Parlamentswahl in Österreich

Dreikampf um den Kanzlerposten

Die Spitzenkandidaten für den österreichischen Nationalrat, Heinz Christian Strache (FPÖ), Außenminister Sebastian Kurz (ÖVP), Bundeskanzler Christian Kern (SPÖ) (v.l.)
Die Spitzenkandidaten für den österreichischen Nationalrat, Heinz Christian Strache (FPÖ), Außenminister Sebastian Kurz (ÖVP), Bundeskanzler Christian Kern (SPÖ) (v.l.) © imago / photonews.at
Von Clemens Verenkotte |
In knapp drei Wochen wählt Österreich ein neues Parlament. Nur drei Spitzenkandidaten haben eine echte Chance.

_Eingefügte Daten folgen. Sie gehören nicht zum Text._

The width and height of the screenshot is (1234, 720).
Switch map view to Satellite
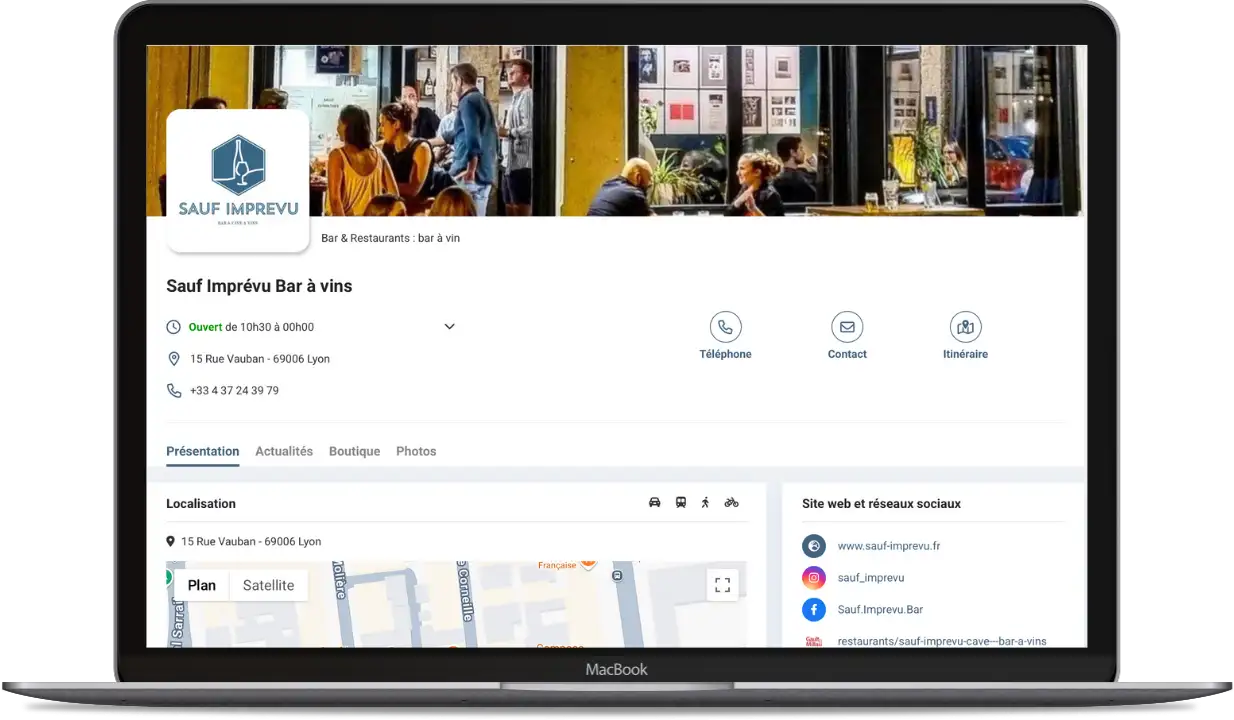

Der markanteste unter ihnen: der 31-jährige Sebastian Kurz von der ÖVP. Seinen Widersachern, SPÖ-Kanzler Christian Kern und FPÖ-Chef Heinz-Christian Strache, macht er es nicht leicht.
"Magst a Foto mit uns, als langjähriges Mitglied."
Christian Kern stellt sich dazu, das Selfie ist rasch gemacht. Hier in Niederösterreich, auf dem Winzerfest in Poysdorf nahe der Grenze zu Tschechien, gibt sich der Bundeskanzler und Sozialdemokrat gelassen und volksnah.
"Das ist einer dieser Tage, wo Du eigentlich mit mehr Energie ins Bett gehst, wie Du aufgestanden bist. Es gibt viel Zuspruch, viel freundliche Worte und das motiviert einen."
Der SPÖ-Chef weiß, dass er in den letzten Wahlkampfwochen richtig punkten muss, um aus dem seit diesem Sommer konstanten Umfragetief seiner Partei herauszukommen. Seine Sozialdemokraten liegen mit einem Abstand von sieben bis acht Prozentpunkten hinter dem Jungstar der konservativen Volkspartei, Außenminister Sebastian Kern. Obgleich Kern als von seinen Landsleuten als der fachlich Kompetenteste im Rennen angesehen wird, spiegelt sich das nicht in den Zustimmunsgwerten für die SPÖ wider. Der ehemalige Topmanager der österreichischen Bahn, der im Mai letzten Jahres aus dem Stand heraus den Spitzenposten der Republik übernommen hat, setzt auf Sachthemen, auf sichere Renten, höhere Ausgaben für Bildung und Soziales. Vieles wird an ihn herangetragen.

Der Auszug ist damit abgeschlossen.